> _DATASET CONTENT_
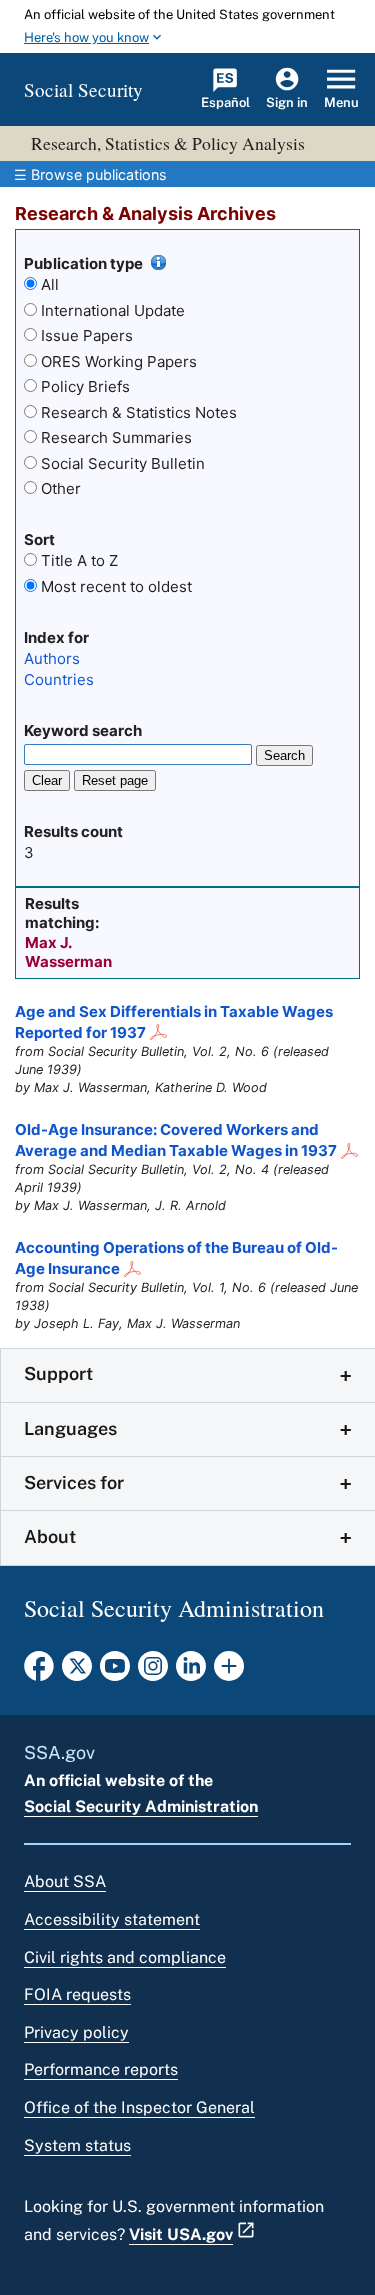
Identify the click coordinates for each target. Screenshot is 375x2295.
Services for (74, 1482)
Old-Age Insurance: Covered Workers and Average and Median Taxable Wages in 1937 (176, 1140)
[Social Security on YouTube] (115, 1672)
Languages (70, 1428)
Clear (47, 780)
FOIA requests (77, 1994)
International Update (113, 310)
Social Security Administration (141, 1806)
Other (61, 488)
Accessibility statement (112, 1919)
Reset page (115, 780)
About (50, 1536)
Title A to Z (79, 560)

...

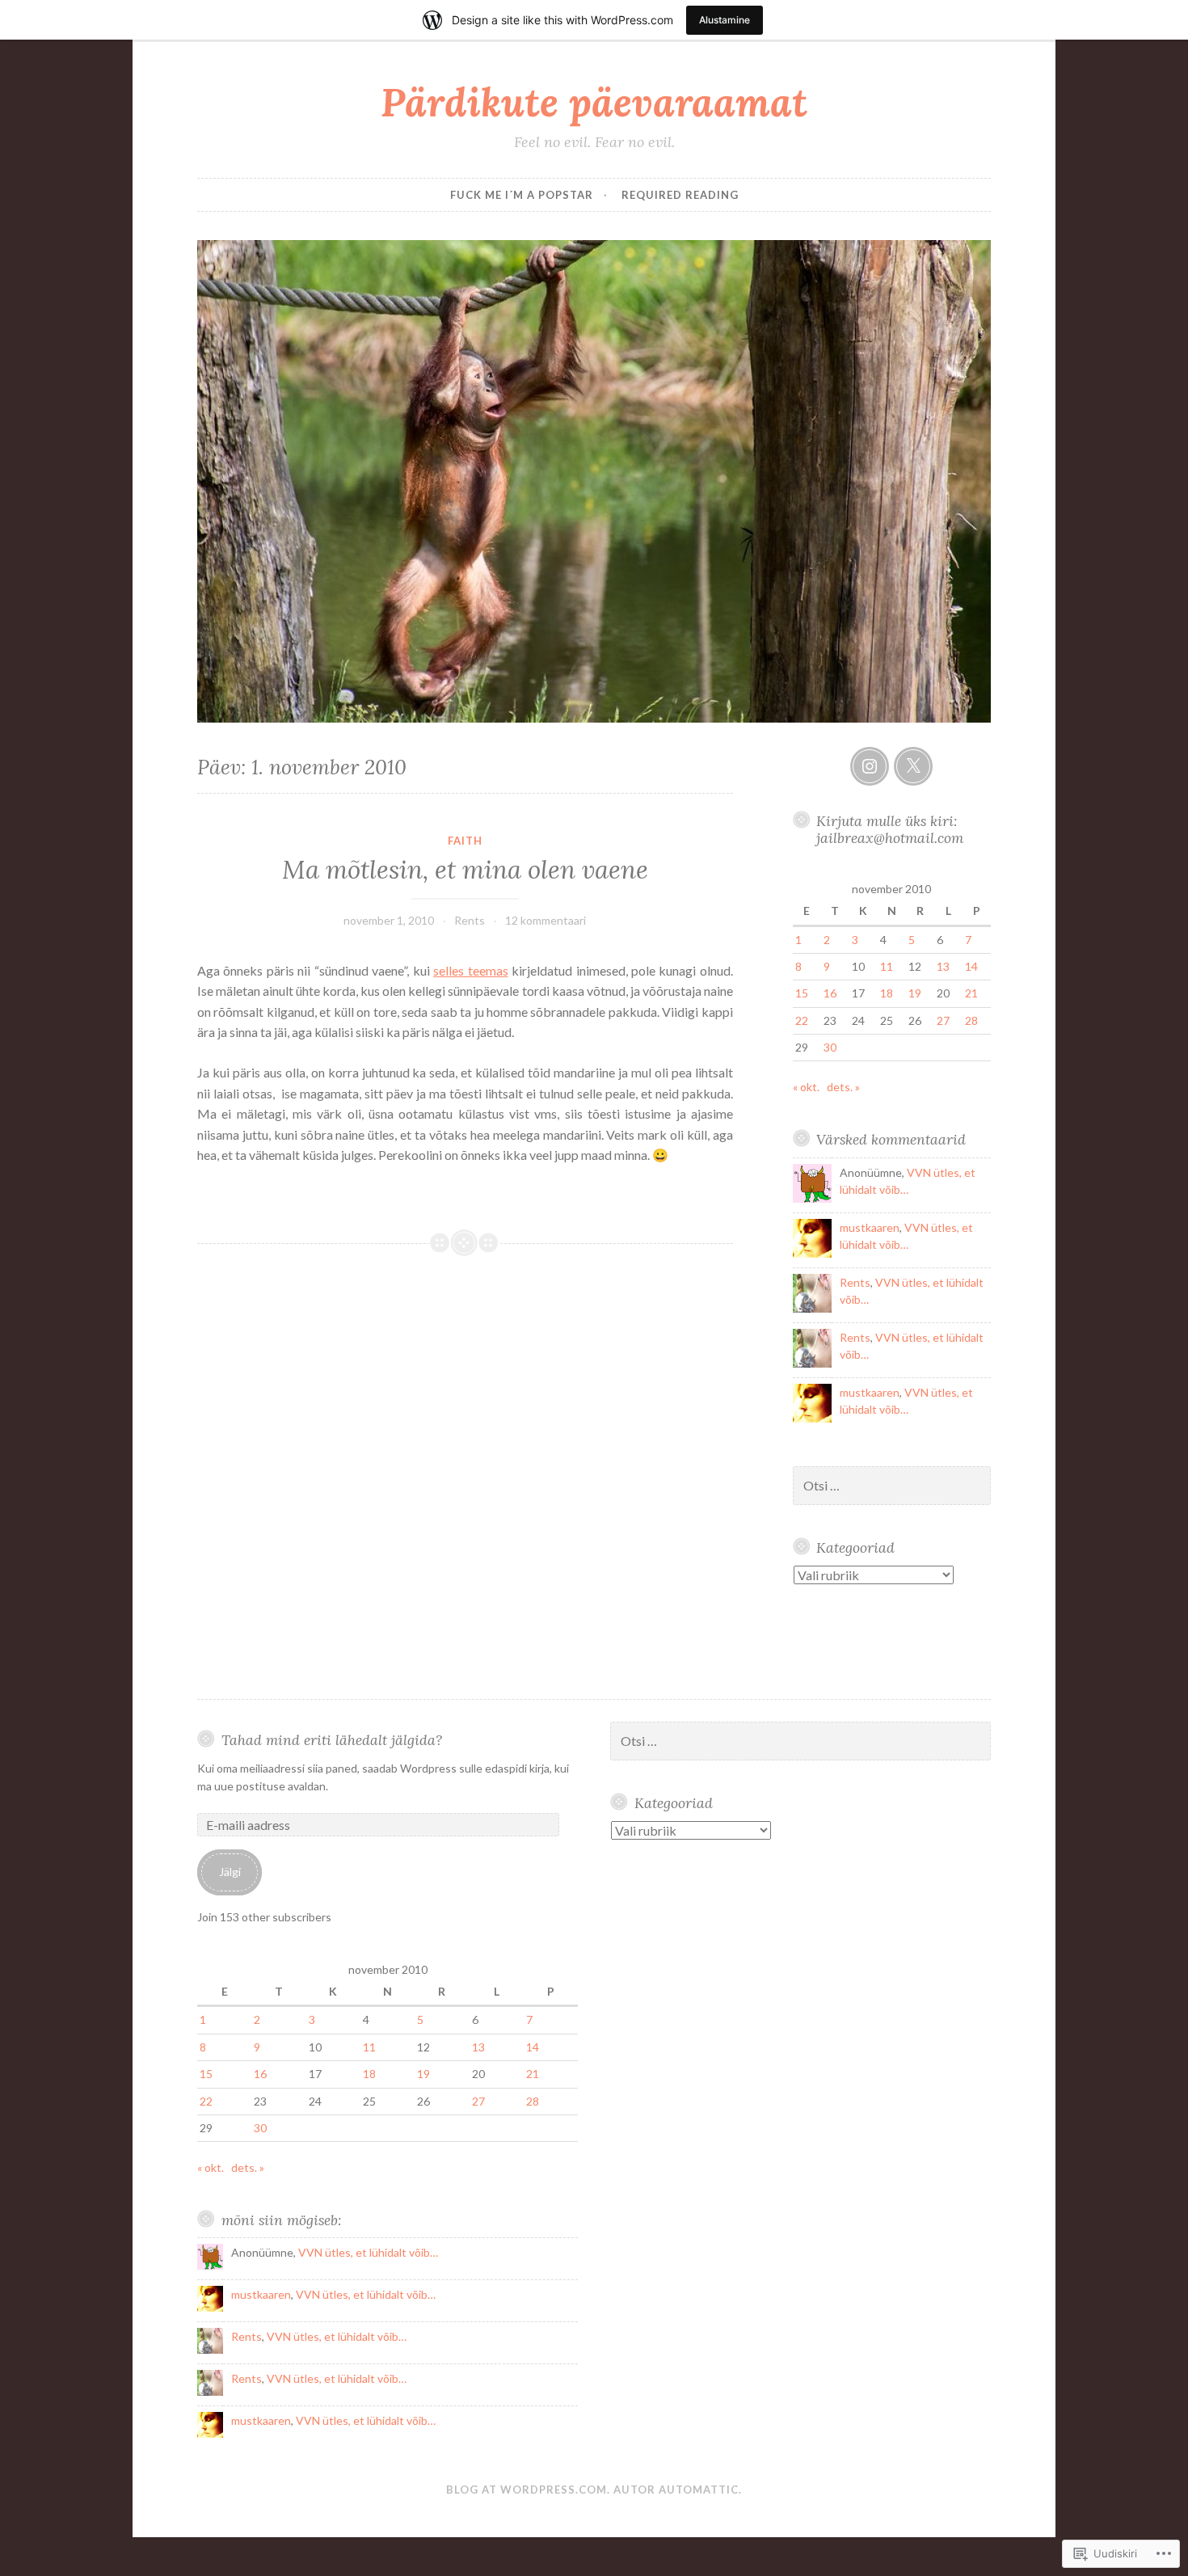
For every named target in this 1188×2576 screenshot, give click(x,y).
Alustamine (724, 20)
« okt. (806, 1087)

> _WHAT IS EXPECTED_
Return only the stretch of the material above from the line holding "Clear (47, 780)" through the line holding "Title A to Z (79, 560)", copied exactly.

> _TASK SOLUTION_
Clear (47, 780)
FOIA requests (77, 1994)
International Update (113, 310)
Social Security Administration (141, 1806)
Other (61, 488)
Accessibility statement (112, 1919)
Reset page (115, 780)
About (50, 1536)
Title A to Z (79, 560)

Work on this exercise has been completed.